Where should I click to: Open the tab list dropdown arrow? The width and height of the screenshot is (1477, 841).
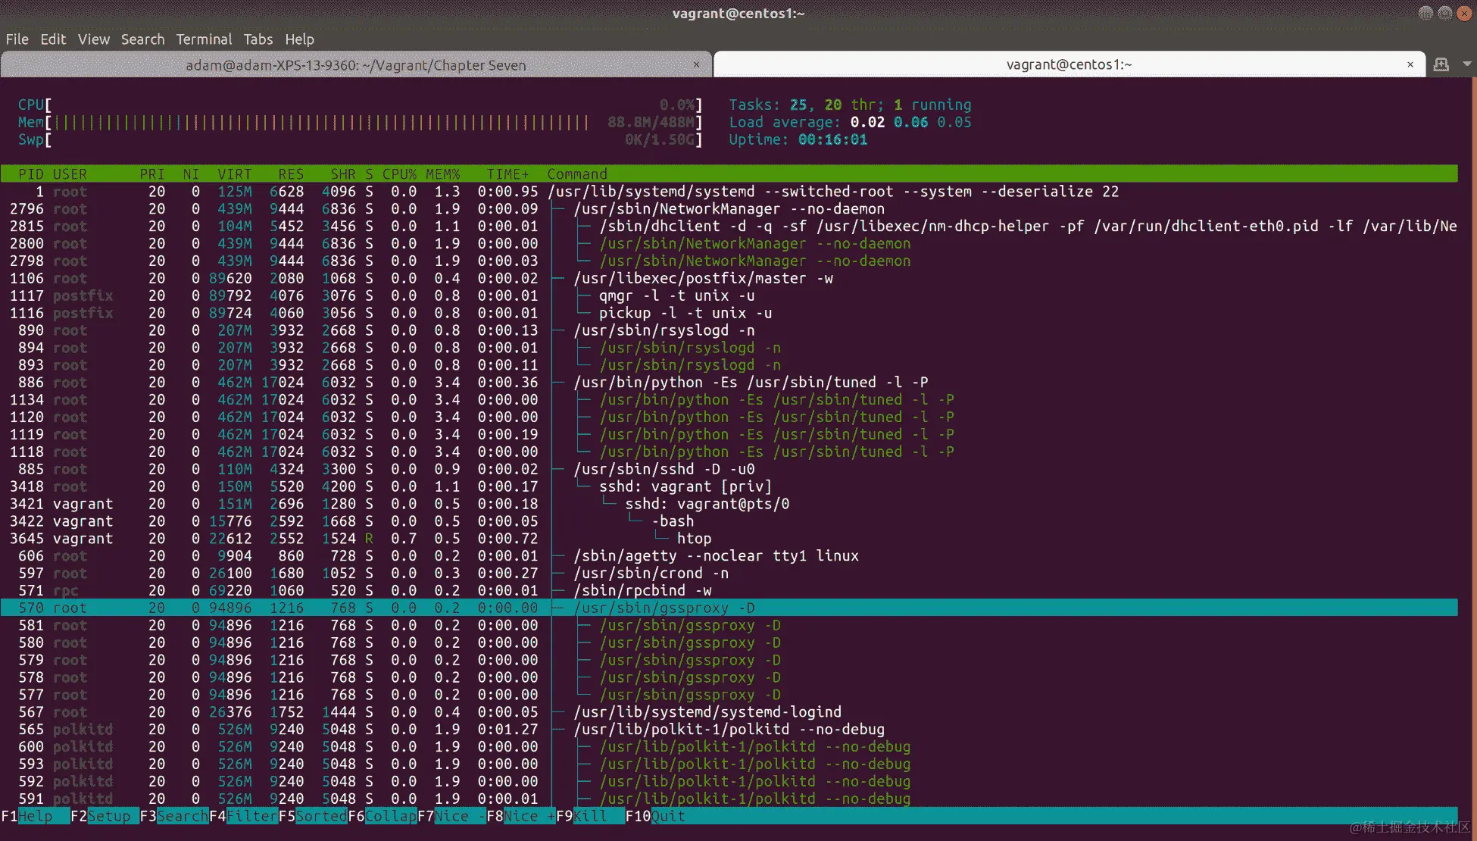(1467, 64)
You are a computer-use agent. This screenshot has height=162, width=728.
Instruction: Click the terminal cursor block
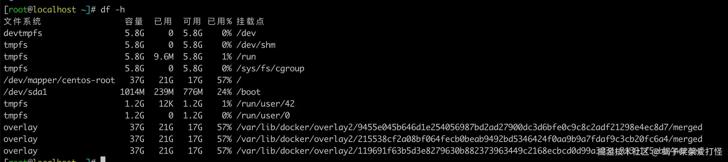pyautogui.click(x=103, y=160)
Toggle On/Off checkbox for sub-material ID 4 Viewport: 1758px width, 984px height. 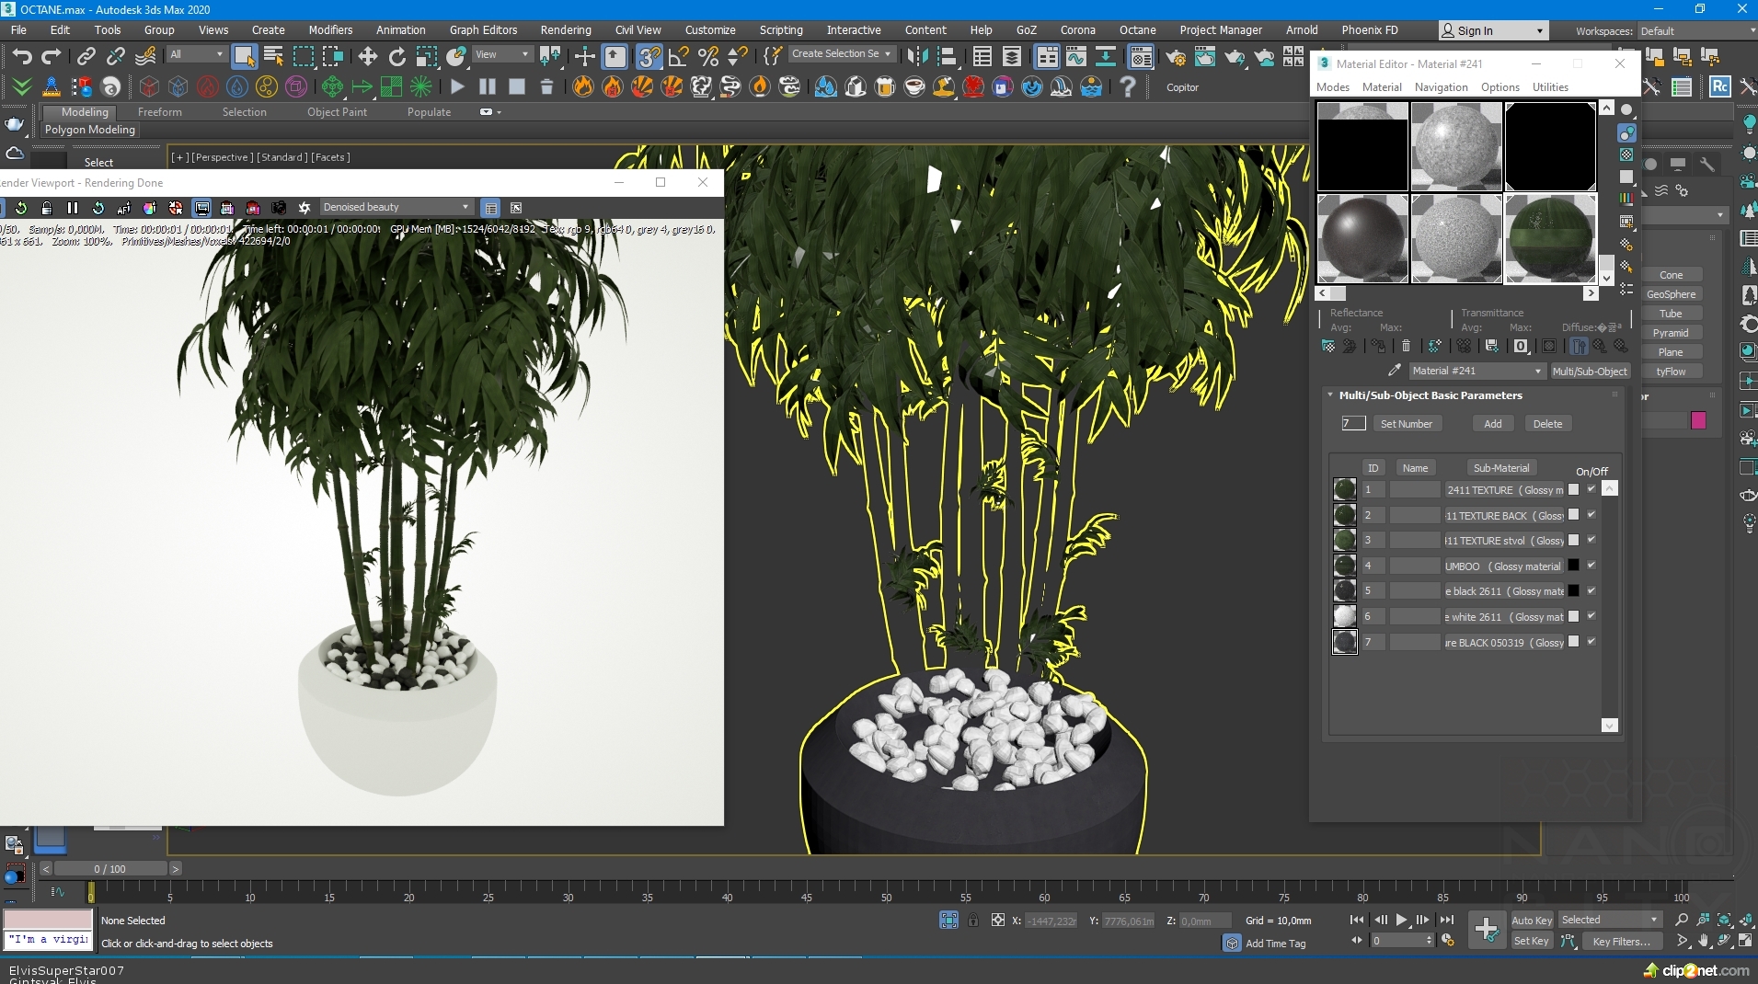[x=1591, y=566]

+ + + + +

:: Short problem ::
Reproduce the rows verbatim from the start of the rows up to and including the line containing "pyautogui.click(x=103, y=160)", omitting the pictures.

:: Written response ::
Where should I click to: Open the tab list dropdown arrow? The width and height of the screenshot is (1477, 841).
(1467, 64)
You are a computer-use agent. This screenshot has height=162, width=728.
Instruction: Click the terminal cursor block
pyautogui.click(x=103, y=160)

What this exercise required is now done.